**Text block**

^^^^^^^^^^^^^^^^

Angler’s death prompts concern
Experts weigh in on what parkgoers can do to limit health risks
Two days after a man’s body was recovered after suffering a heart attack at a Cambria County state park, medical professionals spoke out about the dangers of heat- and exercise-related health risks.
Their advice was clear: stay in the company of others and know the symptoms and risks of a heart attack.
“These are really difficult situations,” said Dr. David Burwell, a family physician and vice president of clinical quality with UPMC Altoona.
On Saturday, the body of Larry Gontero, a 67-year-old Luthersburg angler, was found floating in the water of Prince Gallitzin State Park’s Glendale Lake.
He had been missing for more than two weeks after his boat was found unattended.
Officials on Sunday confirmed that he’d fallen from that boat into the water while suffering a heart attack.
In May 2017, a similar “cardiac event” played a role in the death of William Slone, 72, who was found dead floating in the water at the park.
More than a million people visit Prince Gallitzin each year, and heart-related emergencies are a somewhat regular occurrence, said Jessica Lavelua, the park’s manager.
“With so many people in the summer — and all year — visiting the park, they happen,” she said.

^^^^^^^^^^^^^^^^

**Exercise data**
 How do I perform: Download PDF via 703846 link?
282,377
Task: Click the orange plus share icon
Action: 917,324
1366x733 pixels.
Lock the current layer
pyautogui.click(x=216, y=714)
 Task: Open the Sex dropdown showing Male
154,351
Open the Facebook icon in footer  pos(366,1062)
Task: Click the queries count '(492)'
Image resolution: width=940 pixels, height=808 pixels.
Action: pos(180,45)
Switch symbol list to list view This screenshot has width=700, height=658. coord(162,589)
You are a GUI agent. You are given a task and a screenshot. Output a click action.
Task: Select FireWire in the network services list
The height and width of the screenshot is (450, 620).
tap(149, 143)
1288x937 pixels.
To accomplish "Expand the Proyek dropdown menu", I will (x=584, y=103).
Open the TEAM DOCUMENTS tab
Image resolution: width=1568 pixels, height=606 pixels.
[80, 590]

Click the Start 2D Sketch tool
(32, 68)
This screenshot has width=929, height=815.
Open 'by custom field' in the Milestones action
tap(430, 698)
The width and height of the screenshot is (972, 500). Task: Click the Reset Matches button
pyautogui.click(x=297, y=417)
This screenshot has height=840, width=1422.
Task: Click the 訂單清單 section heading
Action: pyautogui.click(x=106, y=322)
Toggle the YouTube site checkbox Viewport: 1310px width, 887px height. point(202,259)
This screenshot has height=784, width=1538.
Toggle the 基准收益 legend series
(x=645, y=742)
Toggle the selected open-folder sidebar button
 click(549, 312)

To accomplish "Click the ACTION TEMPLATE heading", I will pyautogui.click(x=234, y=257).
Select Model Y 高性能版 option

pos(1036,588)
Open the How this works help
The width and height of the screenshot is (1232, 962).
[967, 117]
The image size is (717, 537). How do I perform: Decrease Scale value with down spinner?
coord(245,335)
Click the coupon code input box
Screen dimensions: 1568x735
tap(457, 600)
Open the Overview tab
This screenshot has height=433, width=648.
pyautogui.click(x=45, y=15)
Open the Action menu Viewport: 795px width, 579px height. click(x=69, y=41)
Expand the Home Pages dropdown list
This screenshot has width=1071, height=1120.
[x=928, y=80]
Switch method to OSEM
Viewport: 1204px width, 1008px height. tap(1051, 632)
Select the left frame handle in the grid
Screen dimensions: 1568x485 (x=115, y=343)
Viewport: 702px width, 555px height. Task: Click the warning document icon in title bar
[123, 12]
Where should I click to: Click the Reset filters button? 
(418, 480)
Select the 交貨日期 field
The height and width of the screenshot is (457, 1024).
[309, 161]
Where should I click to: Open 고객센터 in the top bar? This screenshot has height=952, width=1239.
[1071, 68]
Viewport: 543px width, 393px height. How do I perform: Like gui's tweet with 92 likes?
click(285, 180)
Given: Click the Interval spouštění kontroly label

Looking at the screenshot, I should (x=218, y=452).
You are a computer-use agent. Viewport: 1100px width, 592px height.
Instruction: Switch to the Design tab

^^^^^^^^^^^^^^^^

**Study questions**
a) According to the article on the angler's death, how many people visit Prince Gallitzin State Park each year?
b) Copy everything in the article on the angler's death from "Angler’s death prompts" down to "suffering a heart attack.".
c) Summarize the article on the angler's death in two sentences.

**Results for each task**
a) More than a million people

b)
Angler’s death prompts concern
Experts weigh in on what parkgoers can do to limit health risks
Two days after a man’s body was recovered after suffering a heart attack at a Cambria County state park, medical professionals spoke out about the dangers of heat- and exercise-related health risks.
Their advice was clear: stay in the company of others and know the symptoms and risks of a heart attack.
“These are really difficult situations,” said Dr. David Burwell, a family physician and vice president of clinical quality with UPMC Altoona.
On Saturday, the body of Larry Gontero, a 67-year-old Luthersburg angler, was found floating in the water of Prince Gallitzin State Park’s Glendale Lake.
He had been missing for more than two weeks after his boat was found unattended.
Officials on Sunday confirmed that he’d fallen from that boat into the water while suffering a heart attack.

c) Larry Gontero, a 67-year-old angler from Luthersburg, was found dead in Glendale Lake at Prince Gallitzin State Park after falling from his boat while suffering a heart attack, and medical professionals advised parkgoers to stay with others and know the symptoms and risks of a heart attack. The park's manager said heart-related emergencies are a somewhat regular occurrence among the park's more than a million yearly visitors, and a similar cardiac event played a role in a death there in May 2017.